Le foreste, oltre a produrre l’ossigeno che respiriamo nell’aria e a essere già per questo fondamentali per la nostra esistenza, hanno anche da insegnarci – attraverso le loro storie più estreme – qualcosa di molto meno noto e scontato. Proprio al racconto di queste storie ed esperienze, vissute in prima persona, è dedicato il saggio “La resilienza del bosco” (ed. Strade Blu Mondadori), scritto da Giorgio Vacchiano, giovane ricercatore milanese di pianificazione e gestione forestale che affronta il tema da più punti di vista, con la passione e competenza di chi ha messo lo studio delle foreste al centro della propria vita.
Foreste in evoluzione
Tutto parte da una parola, resilienza. In riferimento agli esseri umani, questa è la capacità di un individuo o di una collettività di affrontare e superare un evento traumatico o un periodo di crisi (come quello che stiamo attraversando ora, chiusi in casa per l’emergenza Coronavirus, in attesa di speranze e nuove certezze), adattandosi alle circostanze sopravvenute senza soccombere. E se la stessa resilienza fosse un concetto applicabile anche al mondo vegetale, in particolare alle foreste e al loro habitat? L’autore del libro ha fatto viaggi di esplorazione in tutto il mondo, dall’Italia del Trentino Alto-Adige, del Piemonte e della Val D’Aosta alle più sperdute foreste degli Stati Uniti, del Canada e della Patagonia. “Gli alberi sono organismi viventi che si evolvono, si riproducono e si adattano”: l’attenzione delle ricerche si è focalizzata di volta in volta sulle strategie messe in atto dalle foreste – dagli alberi d’alto fusto agli arbusti del sottobosco – per sopravvivere, trasformandosi e cambiando rotta in seguito a eventi traumatici: alluvioni, tempeste di vento, incendi, cambiamenti climatici dovuti anche alle attività umane hanno comportato modifiche significative e repentine dell’ecosistema. Un tratto che accomuna le diverse storie di foreste è quindi l’inaspettata capacità che dimostrano – dati degli studiosi alla mano – di trovare e sfruttare nuove risorse nonostante le difficoltà ambientali. Un’intelligenza e un’astuzia si nascondono nella natura, quindi, che ha molto da insegnare anche agli umani che ne fanno parte.
Cambiano gli scenari in tempi brevi
Quando un evento esterno si abbatte sulle foreste, il meccanismo di reazione è spesso così rapido da sorprendere, persino nel caso di terribili catastrofi.

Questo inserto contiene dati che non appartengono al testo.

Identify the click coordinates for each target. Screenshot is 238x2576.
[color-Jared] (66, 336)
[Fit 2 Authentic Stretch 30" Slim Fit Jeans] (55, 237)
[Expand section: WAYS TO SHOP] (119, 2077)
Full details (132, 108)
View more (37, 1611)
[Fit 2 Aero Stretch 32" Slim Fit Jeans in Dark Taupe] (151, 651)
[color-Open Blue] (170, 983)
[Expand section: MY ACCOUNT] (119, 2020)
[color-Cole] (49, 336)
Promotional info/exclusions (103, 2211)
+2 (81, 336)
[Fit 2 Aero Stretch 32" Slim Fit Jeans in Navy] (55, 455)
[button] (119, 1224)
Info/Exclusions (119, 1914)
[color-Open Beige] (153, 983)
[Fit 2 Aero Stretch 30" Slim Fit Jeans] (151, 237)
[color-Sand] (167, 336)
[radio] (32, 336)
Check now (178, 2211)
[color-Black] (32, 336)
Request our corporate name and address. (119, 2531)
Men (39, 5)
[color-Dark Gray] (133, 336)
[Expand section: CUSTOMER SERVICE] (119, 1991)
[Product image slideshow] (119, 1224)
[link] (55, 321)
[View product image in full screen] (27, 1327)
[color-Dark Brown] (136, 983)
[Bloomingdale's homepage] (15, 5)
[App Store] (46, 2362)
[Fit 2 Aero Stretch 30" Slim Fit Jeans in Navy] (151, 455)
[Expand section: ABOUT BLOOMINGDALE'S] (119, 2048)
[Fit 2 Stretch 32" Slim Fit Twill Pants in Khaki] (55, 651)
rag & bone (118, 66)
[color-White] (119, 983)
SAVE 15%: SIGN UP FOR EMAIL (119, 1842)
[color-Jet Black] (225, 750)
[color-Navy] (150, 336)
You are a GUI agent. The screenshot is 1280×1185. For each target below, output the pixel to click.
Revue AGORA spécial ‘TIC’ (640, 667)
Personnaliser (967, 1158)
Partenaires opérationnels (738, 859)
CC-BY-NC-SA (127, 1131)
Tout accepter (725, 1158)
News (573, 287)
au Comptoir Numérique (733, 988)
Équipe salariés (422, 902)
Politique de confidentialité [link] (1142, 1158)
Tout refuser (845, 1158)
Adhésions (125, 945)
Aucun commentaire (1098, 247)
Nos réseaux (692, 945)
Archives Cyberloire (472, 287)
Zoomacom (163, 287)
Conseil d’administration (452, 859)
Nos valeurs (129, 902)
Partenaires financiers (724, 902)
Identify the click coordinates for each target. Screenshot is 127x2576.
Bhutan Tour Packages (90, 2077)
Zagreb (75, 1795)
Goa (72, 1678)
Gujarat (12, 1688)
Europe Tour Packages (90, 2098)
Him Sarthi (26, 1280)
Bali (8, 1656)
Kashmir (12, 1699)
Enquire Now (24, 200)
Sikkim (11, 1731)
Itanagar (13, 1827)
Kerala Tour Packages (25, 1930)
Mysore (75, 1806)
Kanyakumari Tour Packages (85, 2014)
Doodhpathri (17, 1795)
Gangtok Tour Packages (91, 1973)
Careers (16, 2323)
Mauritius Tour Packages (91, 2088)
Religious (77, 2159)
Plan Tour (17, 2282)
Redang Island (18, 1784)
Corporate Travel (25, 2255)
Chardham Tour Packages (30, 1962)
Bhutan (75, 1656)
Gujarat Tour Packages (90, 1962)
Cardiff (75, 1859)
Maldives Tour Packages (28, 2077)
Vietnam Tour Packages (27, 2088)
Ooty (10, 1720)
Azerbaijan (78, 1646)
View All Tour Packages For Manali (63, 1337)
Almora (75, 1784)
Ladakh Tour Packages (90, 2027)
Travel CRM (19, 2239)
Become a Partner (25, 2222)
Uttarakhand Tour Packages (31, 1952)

La tempesta Vaia nell’ottobre 2018 ha provocato nubifragi e venti anomali che hanno sradicato e distrutto un’enorme quantità di ettari di foreste in Trentino Alto-Adige. Anche nel caso di un disastro di tali proporzioni però, la ripresa della natura non si fa attendere troppo a lungo. Se nessuno potrà ridare vita a foreste secolari, la tendenza della natura è tuttavia quella di mettere in pratica la resilienza, anche facendo largo a nuove specie che sono in grado di adattarsi meglio alla mutata situazione, per esempio a temperature, composizione e caratteristiche del terreno, condizioni di umidità diverse rispetto a prima. Talvolta persino gli incendi possono condurre alla creazione di nuovi equilibri in un ecosistema, e in ogni caso anche dopo il più devastante degli incendi ci sarà una nuova rinascita.
Il saggio “La resilienza del bosco” contiene un invito per gli esseri umani a imitare quest’immensa capacità rigenerativa della natura, a studiare e sperimentare (per il proprio bene e sopravvivenza) modalità di vita sostenibili in armonia con essa.
Il taglio delle foreste, sul quale di basa in ampia misura l’economia di molte zone d’Italia e del mondo, non è negativo di per sé, anzi. Può essere addirittura vantaggioso, e non soltanto per ricavare legno e altre risorse. Le foreste sostenibili e certificate, curate e periodicamente tagliate, vivono più a lungo e meglio; sono meno soggette a incendi spontanei dovuti alla crescita incontrollata del sottobosco.
Per agire con consapevolezza, a ogni livello, l’importante è sempre studiare a fondo, indagare, confrontare i dati a disposizione, conoscere le storie dei luoghi e delle specie vegetali che li popolano.